Stored records
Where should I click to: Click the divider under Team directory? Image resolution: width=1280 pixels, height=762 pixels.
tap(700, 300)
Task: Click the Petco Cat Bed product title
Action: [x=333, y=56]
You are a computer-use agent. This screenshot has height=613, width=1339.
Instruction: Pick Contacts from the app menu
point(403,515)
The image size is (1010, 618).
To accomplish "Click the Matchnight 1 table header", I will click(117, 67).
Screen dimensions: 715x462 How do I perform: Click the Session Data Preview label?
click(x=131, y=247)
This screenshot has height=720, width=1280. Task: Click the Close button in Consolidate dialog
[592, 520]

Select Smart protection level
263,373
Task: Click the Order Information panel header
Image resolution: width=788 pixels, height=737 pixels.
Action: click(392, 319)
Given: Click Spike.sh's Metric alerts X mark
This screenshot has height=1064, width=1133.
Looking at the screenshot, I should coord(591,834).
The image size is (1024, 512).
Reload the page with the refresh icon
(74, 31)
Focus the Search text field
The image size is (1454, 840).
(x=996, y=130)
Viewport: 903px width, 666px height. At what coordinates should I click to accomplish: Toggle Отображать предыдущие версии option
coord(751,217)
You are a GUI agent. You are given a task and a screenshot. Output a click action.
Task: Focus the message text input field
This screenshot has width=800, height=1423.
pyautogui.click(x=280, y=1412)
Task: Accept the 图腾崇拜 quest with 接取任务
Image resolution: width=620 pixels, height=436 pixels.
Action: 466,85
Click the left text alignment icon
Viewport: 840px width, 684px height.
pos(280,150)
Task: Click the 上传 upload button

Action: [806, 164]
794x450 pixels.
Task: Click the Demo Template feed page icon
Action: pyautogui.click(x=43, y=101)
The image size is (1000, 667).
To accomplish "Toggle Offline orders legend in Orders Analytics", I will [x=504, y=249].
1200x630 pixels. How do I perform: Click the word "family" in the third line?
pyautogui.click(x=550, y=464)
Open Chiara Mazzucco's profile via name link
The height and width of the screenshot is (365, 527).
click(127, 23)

● **What you will do**
Would you copy out exactly the lines above that start at the one containing "Viewport: 903px width, 666px" and end at the one containing "Task: Focus the message text input field", inclusive?

● **Answer to this exercise**
Viewport: 903px width, 666px height. At what coordinates should I click to accomplish: Toggle Отображать предыдущие версии option
coord(751,217)
You are a GUI agent. You are given a task and a screenshot. Output a click action.
Task: Focus the message text input field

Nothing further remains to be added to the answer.